Like last Saturday morning. My 12-year-old daughter, Elizabeth - dear, kind, compassionate Elizabeth - was sitting at the table, artistically painting frosting on a toaster pastry. Meanwhile, her friend who had spent the night, was sitting next to her, eating . . . nothing.

I could have reported the faux pax to my wife, who has generally handled instruction in the social graces. But she wasn't there. Besides, I figured I could take care of this myself.

You can already see the writing on the wall, can't you?

"Elizabeth Ann!" I said, invoking her middle name in the time-honored way that parents do, as if to say, "Sweetheart . . . Darling . . . Please pay careful attention to what I'm about to say next, because it is VERY important."

Or words to that effect.

"Elizabeth Ann, what are you doing?"

What is it that compels parents to ask children what they are doing when we already know the answer? It was clear that Elizabeth was enjoying decorating her toaster pastry. But suddenly, when I asked her what she was doing - middle name and all - she stopped having fun.

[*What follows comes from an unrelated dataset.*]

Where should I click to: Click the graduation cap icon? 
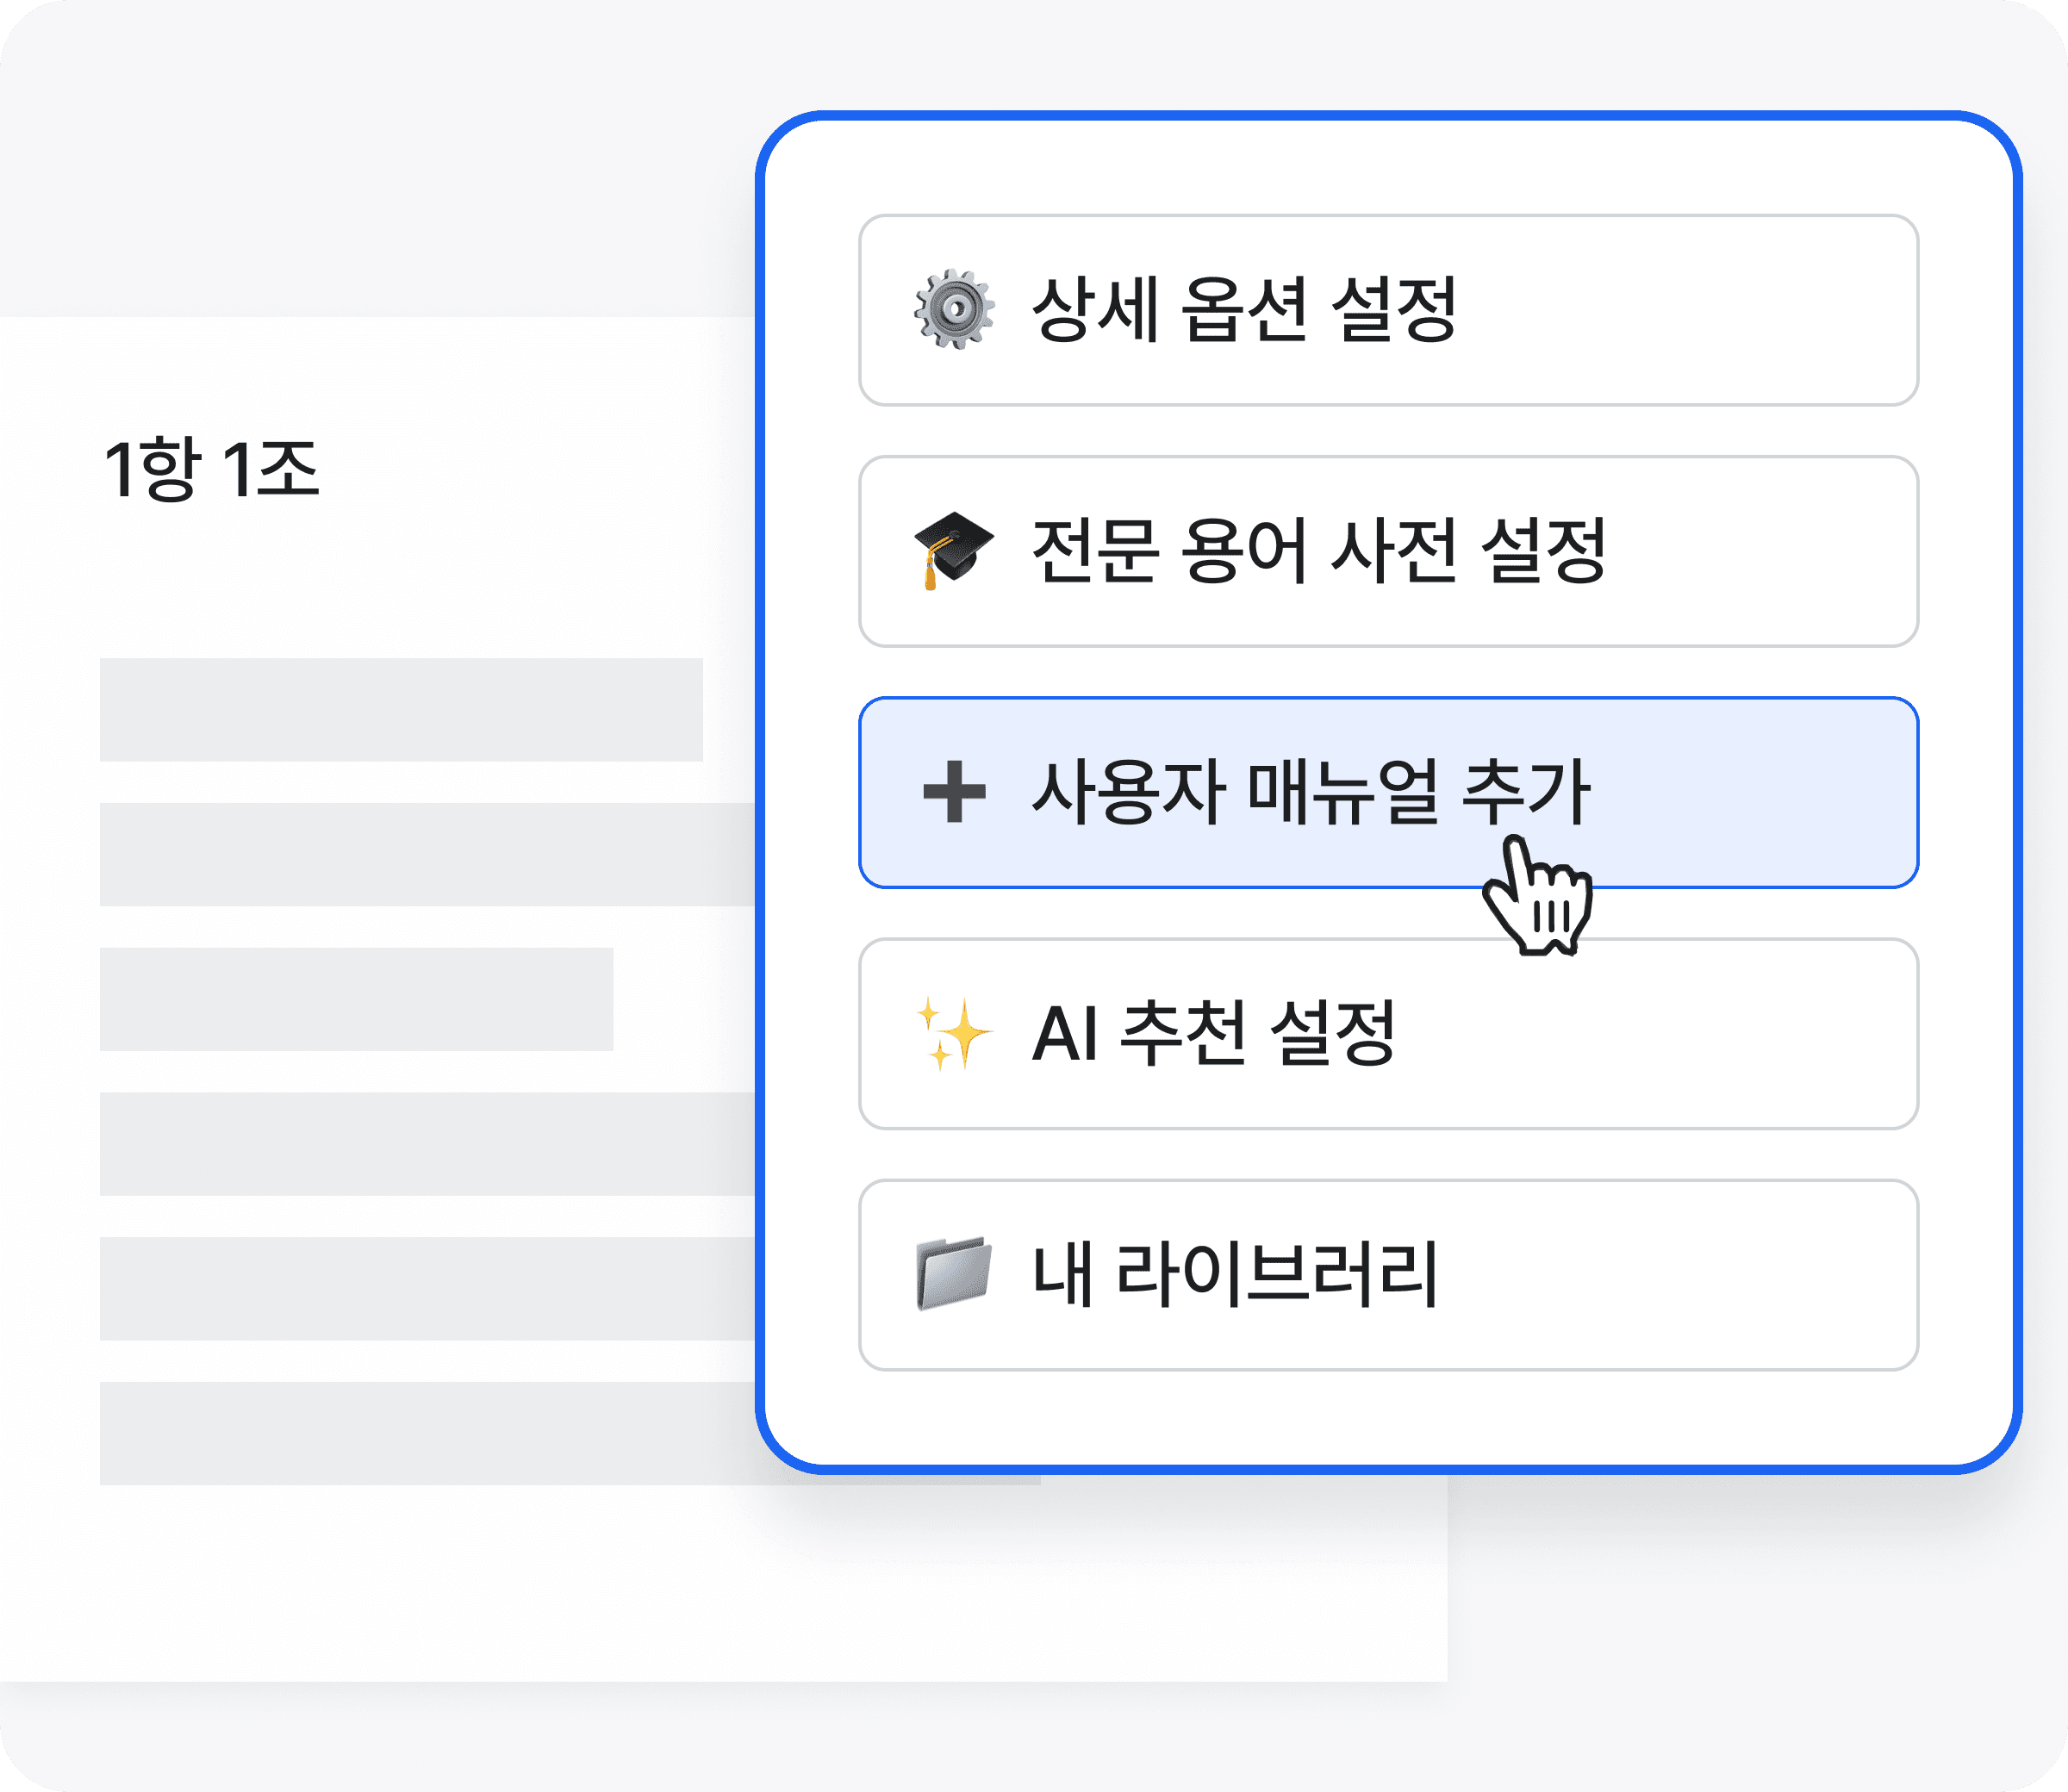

"I'm . . . uh . . . frosting . . . uh . . . getting ready to . . . uh . . . eat," she stammered.

"And what about your friend?" I asked. "What is she going to eat?"

Elizabeth looked at her friend and shrugged her shoulders. "I don't know," she said.

I shook my head, absolutely incredulous.

"Elizabeth Ann, you know better than that!" I said. "We don't eat in front of guests. That's rude! I can't believe you!"

Elizabeth blushed. Yes - she knew better. I turned my attention to her friend. "Please forgive my rude daughter," I said, feigning joviality while still hoping to communicate to Elizabeth this critical, life-altering message. "Would you like one of those toaster pastries too?"

"Yes," the little girl said quickly. "That'd be good."

"Elizabeth, please cook a pastry for your friend," I said, triumphantly.

"And next time, don't be so rude!"

One would have thought that was enough instruction on the subject for one day. But no - compulsive obsessive father that I am, I couldn't wait to pound away at this lesson a little more as soon as her friend was gone.

Think of it as the sledgehammer approaching to parenting.

"I don't get it, Elizabeth," I said. "How could you even bring yourself to eat in front of your friend without offering something to her?"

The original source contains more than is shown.